Stored items:
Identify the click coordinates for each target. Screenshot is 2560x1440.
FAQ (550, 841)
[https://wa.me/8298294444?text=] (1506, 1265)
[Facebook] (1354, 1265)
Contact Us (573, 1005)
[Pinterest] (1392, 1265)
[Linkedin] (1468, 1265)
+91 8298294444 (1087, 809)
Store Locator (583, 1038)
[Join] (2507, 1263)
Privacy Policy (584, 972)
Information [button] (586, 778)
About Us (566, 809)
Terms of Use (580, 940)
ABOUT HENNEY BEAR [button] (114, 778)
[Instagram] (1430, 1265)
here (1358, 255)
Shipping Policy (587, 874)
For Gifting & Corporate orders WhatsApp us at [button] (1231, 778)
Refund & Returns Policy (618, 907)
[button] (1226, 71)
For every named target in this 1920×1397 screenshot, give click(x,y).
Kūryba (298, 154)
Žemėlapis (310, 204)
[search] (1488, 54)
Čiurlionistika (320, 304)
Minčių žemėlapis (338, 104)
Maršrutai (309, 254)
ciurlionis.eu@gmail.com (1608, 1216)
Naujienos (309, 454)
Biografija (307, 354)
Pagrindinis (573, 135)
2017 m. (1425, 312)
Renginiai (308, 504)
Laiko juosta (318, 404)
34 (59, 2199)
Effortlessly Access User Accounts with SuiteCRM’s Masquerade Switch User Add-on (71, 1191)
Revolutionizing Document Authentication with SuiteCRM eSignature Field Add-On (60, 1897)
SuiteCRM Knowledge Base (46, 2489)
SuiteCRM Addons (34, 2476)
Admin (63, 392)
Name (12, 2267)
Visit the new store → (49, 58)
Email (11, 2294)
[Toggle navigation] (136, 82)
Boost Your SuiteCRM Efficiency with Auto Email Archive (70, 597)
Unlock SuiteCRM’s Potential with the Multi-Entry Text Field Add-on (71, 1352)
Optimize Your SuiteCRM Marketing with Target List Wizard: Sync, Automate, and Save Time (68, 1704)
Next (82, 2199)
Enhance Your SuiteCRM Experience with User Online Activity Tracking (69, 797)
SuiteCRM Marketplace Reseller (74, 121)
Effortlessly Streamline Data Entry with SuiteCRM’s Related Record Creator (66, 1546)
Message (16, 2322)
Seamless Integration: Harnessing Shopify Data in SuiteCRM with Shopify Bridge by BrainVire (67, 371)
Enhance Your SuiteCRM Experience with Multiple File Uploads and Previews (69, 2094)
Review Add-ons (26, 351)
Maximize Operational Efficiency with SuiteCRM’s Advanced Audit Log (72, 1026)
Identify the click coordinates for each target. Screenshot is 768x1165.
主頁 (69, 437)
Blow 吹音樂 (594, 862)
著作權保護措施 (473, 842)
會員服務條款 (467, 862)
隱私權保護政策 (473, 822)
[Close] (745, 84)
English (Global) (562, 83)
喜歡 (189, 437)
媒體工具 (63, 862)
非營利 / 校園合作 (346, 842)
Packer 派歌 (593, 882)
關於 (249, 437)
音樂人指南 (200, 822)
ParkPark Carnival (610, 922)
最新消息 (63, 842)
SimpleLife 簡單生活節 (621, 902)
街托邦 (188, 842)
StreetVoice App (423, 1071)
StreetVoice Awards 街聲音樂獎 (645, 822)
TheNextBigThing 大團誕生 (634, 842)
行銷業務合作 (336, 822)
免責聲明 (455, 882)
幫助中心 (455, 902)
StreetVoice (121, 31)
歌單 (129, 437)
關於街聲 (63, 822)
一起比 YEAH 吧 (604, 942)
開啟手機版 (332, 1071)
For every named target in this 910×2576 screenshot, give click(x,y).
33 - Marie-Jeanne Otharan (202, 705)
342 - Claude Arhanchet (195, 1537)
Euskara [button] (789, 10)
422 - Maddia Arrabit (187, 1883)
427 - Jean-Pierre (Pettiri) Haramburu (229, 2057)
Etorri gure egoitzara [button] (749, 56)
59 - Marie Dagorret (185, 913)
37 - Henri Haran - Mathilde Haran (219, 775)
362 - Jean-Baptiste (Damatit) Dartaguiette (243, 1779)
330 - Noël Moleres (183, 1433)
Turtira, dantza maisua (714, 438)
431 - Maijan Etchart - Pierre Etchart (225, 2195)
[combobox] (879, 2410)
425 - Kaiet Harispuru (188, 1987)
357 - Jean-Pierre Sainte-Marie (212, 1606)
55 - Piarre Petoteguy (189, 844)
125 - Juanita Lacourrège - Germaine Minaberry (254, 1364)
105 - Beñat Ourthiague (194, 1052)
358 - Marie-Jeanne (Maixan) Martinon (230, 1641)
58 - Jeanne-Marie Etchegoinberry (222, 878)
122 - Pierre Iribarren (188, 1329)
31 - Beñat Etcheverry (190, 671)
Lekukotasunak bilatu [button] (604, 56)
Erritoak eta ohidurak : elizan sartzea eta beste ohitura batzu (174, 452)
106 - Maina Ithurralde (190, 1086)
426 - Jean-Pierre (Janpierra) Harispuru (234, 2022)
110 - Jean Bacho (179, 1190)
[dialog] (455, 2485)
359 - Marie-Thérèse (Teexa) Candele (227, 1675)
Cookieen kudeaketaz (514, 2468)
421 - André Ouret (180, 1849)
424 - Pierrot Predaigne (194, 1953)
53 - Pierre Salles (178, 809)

How to complete this task:
If a line of the data holds the string "Experience", list it.

Answer below:
Enhance Your SuiteCRM Experience with User Online Activity Tracking (69, 797)
Enhance Your SuiteCRM Experience with Multiple File Uploads and Previews (69, 2094)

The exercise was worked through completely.